Arthur's son, Mordred made a pact with a group of vampires that came to England during his father's reign. He agreed to let them rule England with him as their king if they would help him fight off the Saxon horde. Mordred is in love with Morgaine, the daughter of a knight who died in Arthur's service, but she becomes a vampire slayer, and therefore, cannot be with Mordred. Morgaine dies fighting him and hundreds of years later she visits Anne Boleyn in the chapel at Saint Peter ad Vincula to tell her that the child she is carrying is not a prince, but a girl who will inherit of all of Morgaine's slaying powers. Anne eventually ends up being buried in Saint Peter's and her daughter is taken there on the night off her coronation where she is visited by Anne and gains her slayer powers. She then goes on to be both attracted and repelled by Mordred. She knows she must defeat him, that is her destiny, and so on. I won't reveal the ending, but the book is worth reading. I liked that Elisabeth got to have a small moment with Anne, the mother she most likely could not remember. Since she wore a ring all of her days as queen that secretly carried her mother's portrait in it I'm sure she longed to know her. She could never say it in public, for that would be acknowledging that she was the daughter of a convicted traitor, but Anne was her mother, and no matter what she would have loved her. I have always wondered what Elisabeth was told about Anne. Henry tried so hard to eradicate anything that would remind him of her, but he could not dispose of the daughter who grew to look more and more like her with each passing year. In fact, as the most famous portrait of Anne has now been determined to have been painted within living memory of the dead queen, and commissioned by someone who knew her, Elisabeth may have looked more like her mother than anyone ever knew. Check this out:

Honestly, though I don't want to imply that I wanted Henry to think ill of his daughter, I hope it galled him until the day he died. She was every bit her mother's child in temperament and intelligence and she had her black eyes, though she had Henry's red hair. A living reminder of the woman he had loved so fiercely, and so cruelly destroyed.

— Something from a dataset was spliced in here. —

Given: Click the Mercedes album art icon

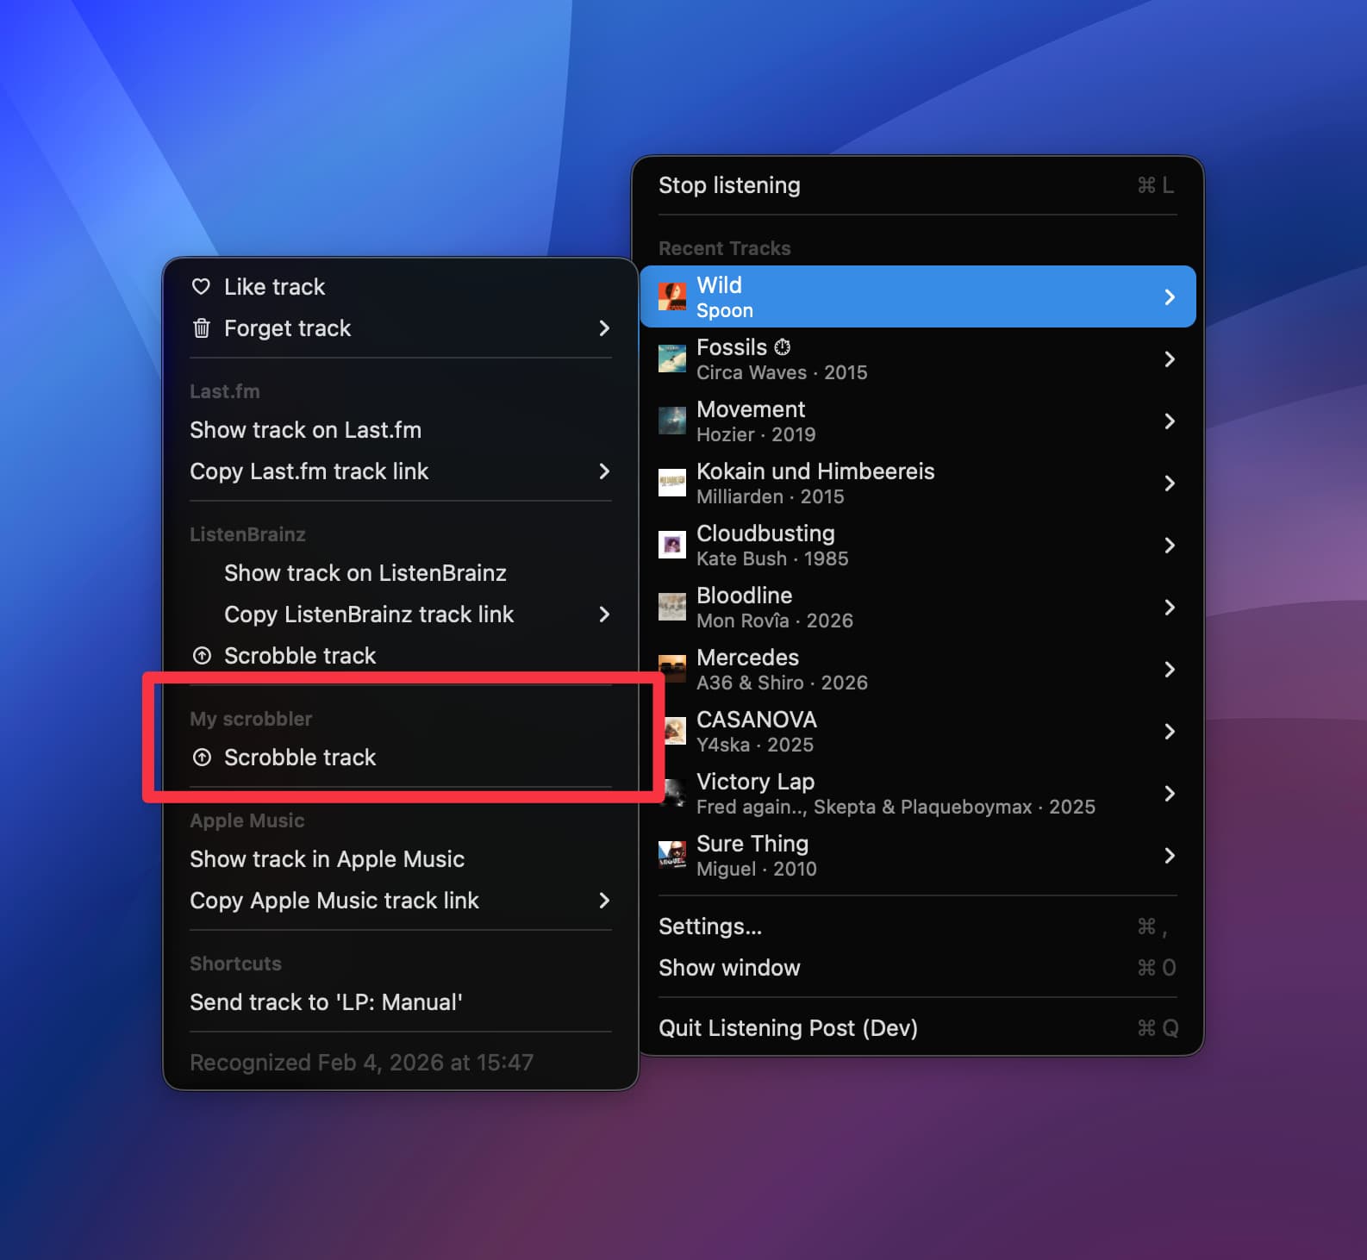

But I digress, the topic of this blog entry is Tudor vampire books. The second of this strange new literary genre that I read was "Boleyn, Tudor Vampire" by Cinsearea S. This book has Anne Boleyn hanged instead of beheaded so that she can reawaken in her grave as a vampire. She then digs up her brother George, who is more like a zombie than anything else and he becomes her undead servant. Next she raises Mark Smeaton, who decides that does not like bumbling about the country as a zombie who is falling to pieces, so she reburies him and he returns as a ghost. Anne and her crew spend the next year or so terrorizing Henry, Charles Brandon, and anyone else they run across. Thomas Wyatt is their willing accomplice and he himself becomes part vampire. I have to admit, I loved the idea of Anne, Mark, and George doing things to purposely annoy and torment Henry after what he did to them, it satisfied my need for revenge in terms of wanting fairness for everyone, and really, revenge is just plain fun at times, isn't it? The book is pretty gory and I would not recommend reading it while eating. Don't expect a great story, but if you want a sort of ok zombie-vampire read, it will suffice. It's not great literature, but then, what do we expect of Boleyn vampires and zombies?